君を選んだから

そうか、お兄さんの奥さんって、須賀くんの知り合いだったんだ。

それじゃあ、逃げてばっかりって訳にもいかないよね。

確かに難しい立場だわ。


要するに、一人で浮いちゃうのを回避するために私は呼ばれたって訳ね。

なるほど。だいぶ事情が飲み込めた。

それなら、一肌脱いであげようじゃないですか。

須賀くんのお役に立てるのなら。


「ただいま。
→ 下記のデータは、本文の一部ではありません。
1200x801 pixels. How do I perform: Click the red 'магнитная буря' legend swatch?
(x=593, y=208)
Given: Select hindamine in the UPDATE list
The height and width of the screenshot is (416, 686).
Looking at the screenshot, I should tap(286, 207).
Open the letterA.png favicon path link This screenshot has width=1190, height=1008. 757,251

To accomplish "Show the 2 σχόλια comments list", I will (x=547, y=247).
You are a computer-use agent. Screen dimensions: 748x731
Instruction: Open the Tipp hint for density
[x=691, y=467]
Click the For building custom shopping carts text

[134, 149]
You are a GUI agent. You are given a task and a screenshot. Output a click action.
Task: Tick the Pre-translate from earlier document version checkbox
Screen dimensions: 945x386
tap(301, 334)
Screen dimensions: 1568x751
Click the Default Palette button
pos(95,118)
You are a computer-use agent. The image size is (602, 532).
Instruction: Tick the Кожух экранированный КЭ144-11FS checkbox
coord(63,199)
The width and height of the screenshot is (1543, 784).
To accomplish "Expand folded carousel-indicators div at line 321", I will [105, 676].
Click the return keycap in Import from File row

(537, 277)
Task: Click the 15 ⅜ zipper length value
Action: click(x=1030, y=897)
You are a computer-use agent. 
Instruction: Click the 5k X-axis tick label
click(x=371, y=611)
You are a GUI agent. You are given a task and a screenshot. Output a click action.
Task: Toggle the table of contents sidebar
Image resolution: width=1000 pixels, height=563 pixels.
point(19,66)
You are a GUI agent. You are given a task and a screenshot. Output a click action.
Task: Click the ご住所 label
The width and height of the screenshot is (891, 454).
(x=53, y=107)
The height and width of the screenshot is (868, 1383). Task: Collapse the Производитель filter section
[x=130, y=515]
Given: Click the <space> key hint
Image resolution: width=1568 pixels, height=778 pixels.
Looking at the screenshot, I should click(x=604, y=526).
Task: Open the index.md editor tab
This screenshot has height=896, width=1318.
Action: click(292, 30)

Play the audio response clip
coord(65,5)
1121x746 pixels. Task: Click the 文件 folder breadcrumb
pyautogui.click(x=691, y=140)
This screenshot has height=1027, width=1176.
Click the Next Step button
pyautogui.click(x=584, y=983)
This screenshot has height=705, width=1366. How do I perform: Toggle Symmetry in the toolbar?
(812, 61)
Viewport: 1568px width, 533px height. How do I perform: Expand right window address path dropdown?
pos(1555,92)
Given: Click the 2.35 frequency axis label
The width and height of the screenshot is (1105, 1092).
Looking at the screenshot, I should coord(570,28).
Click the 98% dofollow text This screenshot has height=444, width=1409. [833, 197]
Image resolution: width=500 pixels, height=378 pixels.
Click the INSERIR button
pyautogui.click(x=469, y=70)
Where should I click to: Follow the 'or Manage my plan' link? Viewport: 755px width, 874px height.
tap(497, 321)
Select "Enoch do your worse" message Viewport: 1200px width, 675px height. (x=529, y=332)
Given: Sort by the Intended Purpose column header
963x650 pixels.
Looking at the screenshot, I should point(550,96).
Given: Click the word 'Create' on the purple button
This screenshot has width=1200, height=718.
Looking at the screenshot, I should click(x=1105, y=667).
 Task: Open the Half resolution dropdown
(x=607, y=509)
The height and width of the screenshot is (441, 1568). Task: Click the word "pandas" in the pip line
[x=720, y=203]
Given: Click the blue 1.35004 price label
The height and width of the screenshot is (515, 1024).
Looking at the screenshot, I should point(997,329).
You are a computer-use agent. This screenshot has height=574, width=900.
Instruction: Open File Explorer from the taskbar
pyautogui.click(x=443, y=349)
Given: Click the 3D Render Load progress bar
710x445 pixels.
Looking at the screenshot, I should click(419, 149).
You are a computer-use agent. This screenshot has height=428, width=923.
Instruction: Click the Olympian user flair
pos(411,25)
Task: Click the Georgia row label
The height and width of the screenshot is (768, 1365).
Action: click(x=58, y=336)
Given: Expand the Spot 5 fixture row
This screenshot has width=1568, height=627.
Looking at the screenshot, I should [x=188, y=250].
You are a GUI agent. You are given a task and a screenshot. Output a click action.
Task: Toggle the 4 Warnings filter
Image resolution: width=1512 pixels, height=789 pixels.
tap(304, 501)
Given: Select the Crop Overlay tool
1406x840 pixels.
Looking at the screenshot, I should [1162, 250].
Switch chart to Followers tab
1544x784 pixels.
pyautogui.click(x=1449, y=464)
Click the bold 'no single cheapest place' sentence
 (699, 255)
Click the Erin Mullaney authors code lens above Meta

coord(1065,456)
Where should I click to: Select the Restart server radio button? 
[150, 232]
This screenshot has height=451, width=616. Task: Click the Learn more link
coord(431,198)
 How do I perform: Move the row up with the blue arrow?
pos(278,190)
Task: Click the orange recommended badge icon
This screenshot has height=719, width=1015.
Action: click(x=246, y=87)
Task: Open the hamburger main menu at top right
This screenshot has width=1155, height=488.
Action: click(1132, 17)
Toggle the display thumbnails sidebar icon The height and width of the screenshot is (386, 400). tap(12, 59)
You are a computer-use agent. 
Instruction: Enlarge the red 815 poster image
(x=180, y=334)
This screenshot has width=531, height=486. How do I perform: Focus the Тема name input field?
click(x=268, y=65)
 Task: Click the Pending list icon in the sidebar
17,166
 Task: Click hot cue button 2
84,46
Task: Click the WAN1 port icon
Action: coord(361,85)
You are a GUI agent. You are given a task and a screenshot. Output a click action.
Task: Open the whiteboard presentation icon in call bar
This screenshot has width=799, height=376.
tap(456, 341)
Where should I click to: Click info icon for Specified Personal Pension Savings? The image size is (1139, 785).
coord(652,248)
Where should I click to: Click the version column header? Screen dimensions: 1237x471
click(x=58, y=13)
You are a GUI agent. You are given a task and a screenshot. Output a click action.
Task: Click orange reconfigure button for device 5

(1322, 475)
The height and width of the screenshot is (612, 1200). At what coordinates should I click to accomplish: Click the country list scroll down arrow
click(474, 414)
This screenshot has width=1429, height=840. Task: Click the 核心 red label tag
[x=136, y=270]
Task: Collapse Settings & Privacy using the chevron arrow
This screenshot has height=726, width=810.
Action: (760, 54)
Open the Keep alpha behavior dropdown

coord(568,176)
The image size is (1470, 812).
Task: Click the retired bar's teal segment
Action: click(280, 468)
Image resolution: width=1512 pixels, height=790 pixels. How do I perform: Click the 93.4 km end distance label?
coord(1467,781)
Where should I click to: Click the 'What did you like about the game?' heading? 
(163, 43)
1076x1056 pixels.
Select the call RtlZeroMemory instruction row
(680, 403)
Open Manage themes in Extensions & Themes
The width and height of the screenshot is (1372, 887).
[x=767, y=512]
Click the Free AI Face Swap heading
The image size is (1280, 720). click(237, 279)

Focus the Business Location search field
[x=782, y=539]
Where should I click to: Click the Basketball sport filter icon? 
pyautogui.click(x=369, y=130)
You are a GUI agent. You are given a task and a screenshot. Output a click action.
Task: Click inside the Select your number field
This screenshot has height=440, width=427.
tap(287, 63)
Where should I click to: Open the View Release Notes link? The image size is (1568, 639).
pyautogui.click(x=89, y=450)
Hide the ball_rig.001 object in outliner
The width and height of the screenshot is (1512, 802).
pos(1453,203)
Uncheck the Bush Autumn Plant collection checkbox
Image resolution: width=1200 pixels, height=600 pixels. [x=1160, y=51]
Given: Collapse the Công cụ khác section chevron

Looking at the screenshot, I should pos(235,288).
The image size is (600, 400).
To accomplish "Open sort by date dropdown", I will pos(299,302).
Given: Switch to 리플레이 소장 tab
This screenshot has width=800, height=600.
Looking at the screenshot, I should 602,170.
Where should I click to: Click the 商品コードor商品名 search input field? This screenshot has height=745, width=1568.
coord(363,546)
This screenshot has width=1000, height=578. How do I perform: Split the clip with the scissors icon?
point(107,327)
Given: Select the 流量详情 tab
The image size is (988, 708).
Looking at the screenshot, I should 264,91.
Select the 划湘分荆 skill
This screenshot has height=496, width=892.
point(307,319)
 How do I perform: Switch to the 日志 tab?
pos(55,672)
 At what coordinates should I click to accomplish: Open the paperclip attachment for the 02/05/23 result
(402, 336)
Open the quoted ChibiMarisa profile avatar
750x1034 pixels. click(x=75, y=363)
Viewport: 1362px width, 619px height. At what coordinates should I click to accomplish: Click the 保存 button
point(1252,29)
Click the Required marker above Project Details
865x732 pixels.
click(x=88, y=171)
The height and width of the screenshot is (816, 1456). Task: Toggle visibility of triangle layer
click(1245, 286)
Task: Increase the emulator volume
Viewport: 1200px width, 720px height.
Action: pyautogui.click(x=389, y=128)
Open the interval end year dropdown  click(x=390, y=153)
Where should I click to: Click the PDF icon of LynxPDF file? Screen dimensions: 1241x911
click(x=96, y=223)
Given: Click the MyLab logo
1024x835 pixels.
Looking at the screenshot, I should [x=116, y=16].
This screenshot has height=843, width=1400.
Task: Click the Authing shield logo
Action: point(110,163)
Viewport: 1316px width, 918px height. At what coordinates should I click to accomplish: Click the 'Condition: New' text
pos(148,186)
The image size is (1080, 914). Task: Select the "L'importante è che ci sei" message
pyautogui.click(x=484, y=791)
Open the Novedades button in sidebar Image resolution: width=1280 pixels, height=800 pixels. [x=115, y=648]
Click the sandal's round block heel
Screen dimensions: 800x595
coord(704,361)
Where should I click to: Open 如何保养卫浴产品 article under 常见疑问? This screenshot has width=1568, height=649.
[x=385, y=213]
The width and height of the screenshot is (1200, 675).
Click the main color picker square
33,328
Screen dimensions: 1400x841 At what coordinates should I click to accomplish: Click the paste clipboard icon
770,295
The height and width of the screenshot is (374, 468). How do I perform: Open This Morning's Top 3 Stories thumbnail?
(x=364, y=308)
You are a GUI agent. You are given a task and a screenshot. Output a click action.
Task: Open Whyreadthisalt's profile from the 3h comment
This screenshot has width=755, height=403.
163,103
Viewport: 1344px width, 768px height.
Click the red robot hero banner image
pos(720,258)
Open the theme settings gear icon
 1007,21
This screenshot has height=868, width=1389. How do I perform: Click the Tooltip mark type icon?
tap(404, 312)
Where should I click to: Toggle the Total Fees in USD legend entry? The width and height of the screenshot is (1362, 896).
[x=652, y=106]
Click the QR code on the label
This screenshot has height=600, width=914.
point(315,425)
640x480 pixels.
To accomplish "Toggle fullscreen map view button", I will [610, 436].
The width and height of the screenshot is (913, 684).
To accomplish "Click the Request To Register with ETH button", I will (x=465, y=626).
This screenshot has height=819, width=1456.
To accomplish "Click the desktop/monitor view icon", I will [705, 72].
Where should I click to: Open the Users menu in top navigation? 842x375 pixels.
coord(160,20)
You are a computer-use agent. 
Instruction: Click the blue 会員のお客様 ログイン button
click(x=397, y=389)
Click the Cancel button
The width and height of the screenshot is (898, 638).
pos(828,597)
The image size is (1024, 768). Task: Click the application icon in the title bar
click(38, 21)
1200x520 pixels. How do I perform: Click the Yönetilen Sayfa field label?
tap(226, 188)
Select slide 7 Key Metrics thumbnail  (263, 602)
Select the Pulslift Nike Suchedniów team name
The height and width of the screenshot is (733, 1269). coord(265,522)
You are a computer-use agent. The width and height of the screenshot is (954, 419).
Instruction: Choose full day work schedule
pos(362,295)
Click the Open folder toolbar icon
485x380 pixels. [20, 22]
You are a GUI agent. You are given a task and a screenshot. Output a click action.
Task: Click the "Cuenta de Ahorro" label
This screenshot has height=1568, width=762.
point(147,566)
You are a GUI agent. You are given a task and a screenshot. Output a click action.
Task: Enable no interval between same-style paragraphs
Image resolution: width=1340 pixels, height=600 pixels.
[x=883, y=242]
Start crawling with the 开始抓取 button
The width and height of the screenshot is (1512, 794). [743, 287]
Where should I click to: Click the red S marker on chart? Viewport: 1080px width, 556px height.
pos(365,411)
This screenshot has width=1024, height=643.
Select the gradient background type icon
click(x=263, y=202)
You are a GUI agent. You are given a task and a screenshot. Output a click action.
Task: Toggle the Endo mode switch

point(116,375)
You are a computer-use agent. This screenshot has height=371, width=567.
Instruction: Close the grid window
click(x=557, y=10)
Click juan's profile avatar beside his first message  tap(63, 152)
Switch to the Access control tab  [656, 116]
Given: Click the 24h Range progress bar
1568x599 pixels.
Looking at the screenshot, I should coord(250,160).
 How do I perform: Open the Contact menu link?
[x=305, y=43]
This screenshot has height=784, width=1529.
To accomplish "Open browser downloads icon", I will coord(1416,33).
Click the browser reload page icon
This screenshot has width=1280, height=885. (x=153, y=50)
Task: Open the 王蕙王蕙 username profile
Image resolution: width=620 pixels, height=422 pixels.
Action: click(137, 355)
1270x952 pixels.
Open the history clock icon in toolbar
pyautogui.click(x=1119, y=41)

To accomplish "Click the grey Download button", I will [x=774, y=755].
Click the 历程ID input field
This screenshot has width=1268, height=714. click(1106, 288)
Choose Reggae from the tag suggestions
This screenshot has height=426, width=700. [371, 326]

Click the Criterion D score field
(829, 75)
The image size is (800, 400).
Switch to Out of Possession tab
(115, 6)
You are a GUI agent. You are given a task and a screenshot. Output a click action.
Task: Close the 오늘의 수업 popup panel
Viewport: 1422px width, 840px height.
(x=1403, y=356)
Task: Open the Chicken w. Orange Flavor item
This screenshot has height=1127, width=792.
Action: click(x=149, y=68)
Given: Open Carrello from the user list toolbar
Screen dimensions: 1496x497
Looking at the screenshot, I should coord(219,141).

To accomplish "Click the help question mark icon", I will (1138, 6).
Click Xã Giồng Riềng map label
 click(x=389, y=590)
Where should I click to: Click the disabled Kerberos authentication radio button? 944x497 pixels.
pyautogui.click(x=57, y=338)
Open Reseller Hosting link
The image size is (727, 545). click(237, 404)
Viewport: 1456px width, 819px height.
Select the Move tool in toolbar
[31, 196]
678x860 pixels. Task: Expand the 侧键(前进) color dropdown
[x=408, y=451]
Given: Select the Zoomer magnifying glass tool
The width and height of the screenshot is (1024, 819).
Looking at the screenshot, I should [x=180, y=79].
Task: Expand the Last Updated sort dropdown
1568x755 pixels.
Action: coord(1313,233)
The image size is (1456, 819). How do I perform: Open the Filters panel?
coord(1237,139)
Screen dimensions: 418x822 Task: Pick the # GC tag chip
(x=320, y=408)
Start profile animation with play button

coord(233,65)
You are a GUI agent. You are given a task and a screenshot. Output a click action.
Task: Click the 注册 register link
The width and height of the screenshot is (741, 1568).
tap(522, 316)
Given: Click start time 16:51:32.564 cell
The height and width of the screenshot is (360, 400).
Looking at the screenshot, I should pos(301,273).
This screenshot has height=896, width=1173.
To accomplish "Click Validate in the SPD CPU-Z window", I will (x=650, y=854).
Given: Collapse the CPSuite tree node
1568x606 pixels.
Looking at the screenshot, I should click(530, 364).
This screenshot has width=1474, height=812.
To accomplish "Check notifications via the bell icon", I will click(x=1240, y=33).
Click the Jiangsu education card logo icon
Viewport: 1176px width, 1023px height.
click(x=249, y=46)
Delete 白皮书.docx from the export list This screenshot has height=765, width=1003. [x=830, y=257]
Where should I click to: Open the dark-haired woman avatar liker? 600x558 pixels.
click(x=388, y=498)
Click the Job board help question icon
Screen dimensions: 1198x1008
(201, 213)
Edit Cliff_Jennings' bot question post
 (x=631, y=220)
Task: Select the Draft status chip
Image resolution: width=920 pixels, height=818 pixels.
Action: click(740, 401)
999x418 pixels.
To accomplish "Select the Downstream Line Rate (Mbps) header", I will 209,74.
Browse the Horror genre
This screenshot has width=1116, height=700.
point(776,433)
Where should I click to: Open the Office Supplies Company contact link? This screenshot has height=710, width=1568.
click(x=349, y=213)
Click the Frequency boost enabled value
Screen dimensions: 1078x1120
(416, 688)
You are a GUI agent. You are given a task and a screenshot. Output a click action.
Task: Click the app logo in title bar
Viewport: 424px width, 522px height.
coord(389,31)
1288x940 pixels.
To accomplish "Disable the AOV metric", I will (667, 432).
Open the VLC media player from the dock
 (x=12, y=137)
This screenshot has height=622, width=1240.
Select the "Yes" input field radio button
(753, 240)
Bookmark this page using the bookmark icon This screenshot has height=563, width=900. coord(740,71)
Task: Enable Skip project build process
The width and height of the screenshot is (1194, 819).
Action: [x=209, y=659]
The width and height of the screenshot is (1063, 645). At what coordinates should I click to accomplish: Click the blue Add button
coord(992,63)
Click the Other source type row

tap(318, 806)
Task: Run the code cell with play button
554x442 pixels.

」

「あ、郁海?、おかえり~!!」


須賀くんがドアを開けると広くてキレイに整頓された玄関が現れ、中から張りのある弾んだ声が聞こえた。

もしかして、これがお母さんの声?

覚語を決めたはずが、そう思うと緊張し過ぎてクラクラする。


思わず息を深く吸い込んだら、背中に須賀くんの手が触れた。

その手にビクッとして右隣をチラ見したけど、須賀くんは涼しい顔をしている。


普段ならこんなことはしないのに、自然に手が伸びて来たのは私がニセ彼女だから?

そう思うとすごくドキドキするし、緊張しているのを察するように背中を支えてくれる手に優しさを感じる。

須賀くんの思いやりが感じられて嬉しい。


そうよ。ニセでも何でも、今日一日は彼女なんだよね。

だったら、この調子で須賀くんに甘えて、今日はたっぷり彼女気分を満喫しちゃおう。